Traditional Chinese Medicine

Chinese medicine, usually called “Traditional Chinese Medicine (TCM), is an important component of the world medicine with its unique diagnostic methods, systematic approach, abundant historical literature and materials. It is an integrated system of primary healthcare that utilises acupuncture, herbal medicine, massage, Qigong exercise and nutrition that has an uninterrupted history of development dating back around five thousand years in China and other parts of East Asia.

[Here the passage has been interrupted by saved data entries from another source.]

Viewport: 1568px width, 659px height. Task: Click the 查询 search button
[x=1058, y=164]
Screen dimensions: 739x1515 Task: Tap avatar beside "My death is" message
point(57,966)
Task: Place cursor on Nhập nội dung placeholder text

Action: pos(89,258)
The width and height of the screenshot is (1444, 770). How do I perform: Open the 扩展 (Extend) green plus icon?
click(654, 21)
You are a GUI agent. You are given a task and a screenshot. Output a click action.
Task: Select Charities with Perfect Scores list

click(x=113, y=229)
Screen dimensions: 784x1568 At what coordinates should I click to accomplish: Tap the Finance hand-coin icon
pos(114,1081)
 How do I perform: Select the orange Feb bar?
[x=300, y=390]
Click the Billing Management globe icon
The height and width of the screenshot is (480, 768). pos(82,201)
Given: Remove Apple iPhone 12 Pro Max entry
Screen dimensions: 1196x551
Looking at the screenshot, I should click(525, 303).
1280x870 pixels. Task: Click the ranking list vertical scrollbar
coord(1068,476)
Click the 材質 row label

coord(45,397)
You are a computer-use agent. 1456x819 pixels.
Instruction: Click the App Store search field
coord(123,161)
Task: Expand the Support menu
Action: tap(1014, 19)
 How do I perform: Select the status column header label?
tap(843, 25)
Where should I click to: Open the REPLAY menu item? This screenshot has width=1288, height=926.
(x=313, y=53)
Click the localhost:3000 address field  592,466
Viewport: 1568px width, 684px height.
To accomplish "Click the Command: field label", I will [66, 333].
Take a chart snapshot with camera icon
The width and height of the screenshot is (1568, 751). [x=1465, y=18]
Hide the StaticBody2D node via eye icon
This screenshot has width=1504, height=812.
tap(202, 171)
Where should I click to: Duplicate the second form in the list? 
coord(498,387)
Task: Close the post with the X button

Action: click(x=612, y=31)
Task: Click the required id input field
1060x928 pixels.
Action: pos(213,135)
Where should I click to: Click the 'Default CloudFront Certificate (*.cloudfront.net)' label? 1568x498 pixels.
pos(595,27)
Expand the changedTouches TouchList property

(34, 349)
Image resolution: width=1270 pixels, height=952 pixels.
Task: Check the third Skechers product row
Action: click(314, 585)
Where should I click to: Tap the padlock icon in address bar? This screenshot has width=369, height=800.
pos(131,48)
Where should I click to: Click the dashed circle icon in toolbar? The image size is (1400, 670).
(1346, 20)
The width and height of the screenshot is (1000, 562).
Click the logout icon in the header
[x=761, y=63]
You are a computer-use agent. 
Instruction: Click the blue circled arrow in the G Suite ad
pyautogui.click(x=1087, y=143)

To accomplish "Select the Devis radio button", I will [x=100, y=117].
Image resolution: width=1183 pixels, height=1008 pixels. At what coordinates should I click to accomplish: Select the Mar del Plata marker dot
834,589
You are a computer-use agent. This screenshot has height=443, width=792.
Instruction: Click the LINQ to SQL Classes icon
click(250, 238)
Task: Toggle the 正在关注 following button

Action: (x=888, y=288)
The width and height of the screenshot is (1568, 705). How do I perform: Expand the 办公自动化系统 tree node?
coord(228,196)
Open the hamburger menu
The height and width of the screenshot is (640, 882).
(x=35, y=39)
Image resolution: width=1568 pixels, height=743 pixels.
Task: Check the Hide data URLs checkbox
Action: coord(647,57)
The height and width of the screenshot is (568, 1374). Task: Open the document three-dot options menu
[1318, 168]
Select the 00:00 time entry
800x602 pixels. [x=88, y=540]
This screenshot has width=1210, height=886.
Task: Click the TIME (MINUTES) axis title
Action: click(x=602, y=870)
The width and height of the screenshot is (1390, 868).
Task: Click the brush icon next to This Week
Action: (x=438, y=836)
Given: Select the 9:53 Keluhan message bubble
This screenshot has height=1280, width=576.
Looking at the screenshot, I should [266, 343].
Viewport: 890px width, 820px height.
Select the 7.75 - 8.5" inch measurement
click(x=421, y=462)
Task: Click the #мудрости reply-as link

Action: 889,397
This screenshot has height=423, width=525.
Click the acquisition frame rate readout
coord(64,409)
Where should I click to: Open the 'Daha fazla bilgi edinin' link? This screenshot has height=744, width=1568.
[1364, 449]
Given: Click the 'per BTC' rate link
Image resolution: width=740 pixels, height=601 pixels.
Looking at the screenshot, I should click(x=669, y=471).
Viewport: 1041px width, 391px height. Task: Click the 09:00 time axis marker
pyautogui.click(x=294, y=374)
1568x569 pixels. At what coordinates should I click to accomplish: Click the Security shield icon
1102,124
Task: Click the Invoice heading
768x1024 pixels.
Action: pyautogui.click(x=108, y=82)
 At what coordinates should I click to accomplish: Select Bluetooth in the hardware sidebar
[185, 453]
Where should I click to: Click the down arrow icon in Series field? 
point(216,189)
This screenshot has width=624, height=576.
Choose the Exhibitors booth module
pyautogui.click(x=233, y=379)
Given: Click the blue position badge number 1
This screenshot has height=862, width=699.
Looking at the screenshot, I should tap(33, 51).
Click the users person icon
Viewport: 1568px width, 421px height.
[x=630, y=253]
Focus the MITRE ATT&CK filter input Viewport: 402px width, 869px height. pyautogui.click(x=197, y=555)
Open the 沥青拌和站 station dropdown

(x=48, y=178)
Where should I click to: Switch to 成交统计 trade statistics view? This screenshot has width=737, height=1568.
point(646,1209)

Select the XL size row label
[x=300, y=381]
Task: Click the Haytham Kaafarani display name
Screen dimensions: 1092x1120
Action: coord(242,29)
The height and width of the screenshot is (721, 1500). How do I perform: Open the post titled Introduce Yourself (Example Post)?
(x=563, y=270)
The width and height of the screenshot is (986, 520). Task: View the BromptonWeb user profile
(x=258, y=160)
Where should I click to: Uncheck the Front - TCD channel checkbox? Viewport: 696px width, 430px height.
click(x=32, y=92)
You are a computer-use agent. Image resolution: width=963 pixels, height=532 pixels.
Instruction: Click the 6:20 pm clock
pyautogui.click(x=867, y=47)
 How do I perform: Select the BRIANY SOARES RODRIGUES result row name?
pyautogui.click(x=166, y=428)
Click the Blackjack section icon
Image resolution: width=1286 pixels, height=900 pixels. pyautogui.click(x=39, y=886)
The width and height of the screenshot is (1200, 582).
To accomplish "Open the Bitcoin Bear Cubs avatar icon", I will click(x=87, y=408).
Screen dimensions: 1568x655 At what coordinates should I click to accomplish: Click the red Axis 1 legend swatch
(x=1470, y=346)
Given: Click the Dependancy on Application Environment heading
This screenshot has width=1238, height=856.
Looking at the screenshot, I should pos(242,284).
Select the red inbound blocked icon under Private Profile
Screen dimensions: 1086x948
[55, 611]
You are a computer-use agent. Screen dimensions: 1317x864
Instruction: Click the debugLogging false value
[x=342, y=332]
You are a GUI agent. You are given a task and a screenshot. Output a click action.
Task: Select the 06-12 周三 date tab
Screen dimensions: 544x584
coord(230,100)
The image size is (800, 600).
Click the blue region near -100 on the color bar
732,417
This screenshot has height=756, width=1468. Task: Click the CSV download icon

The theoretical system of Chinese medicine was formalised about two and a half thousand years ago based on a number of philosophical frameworks including the Theory of Primordial Qi, Yin-yang, the Five Elements, the human body Meridian system, Zang Fu theory, and others. It looks for the signs of disharmony in the external and internal environment of a person in order to understand, treat and prevent illness and disease. It holds that energy known as Qi (pronounced chee) or “life energy” flows through the body’s meridians (a network of invisible channels through the body). If the flow of Qi in the meridians becomes blocked or there is an inadequate supply of Qi, then the body goes out of balance and fails to maintain harmony and order, and disease or illness follows. This can result from stress, overwork, poor diet, disease pathogens and environmental conditions, and is evident to TCM practitioners through observable signs of bodily dysfunction. TCM in general takes a holistic approach to lifestyle management to prevent the occurrence of disease, and regards good health as the basis for wellbeing and happiness.